- **Work to complete**:
Pick out the lines below that include the string "column".

↓

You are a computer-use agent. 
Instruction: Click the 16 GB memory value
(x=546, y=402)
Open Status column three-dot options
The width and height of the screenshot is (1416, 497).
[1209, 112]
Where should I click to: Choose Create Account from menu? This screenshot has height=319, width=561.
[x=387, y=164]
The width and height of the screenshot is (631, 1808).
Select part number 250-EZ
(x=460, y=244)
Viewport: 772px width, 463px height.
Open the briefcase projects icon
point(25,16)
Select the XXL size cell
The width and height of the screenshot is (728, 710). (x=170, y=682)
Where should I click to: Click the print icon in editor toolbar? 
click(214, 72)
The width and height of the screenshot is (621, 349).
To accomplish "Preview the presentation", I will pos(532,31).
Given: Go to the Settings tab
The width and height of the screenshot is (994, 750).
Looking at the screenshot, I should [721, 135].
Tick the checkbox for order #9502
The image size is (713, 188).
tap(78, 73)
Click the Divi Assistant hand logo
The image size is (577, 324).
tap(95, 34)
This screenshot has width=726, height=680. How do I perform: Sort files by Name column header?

↑

- **Task output**:
Open Status column three-dot options
This screenshot has width=726, height=680. How do I perform: Sort files by Name column header?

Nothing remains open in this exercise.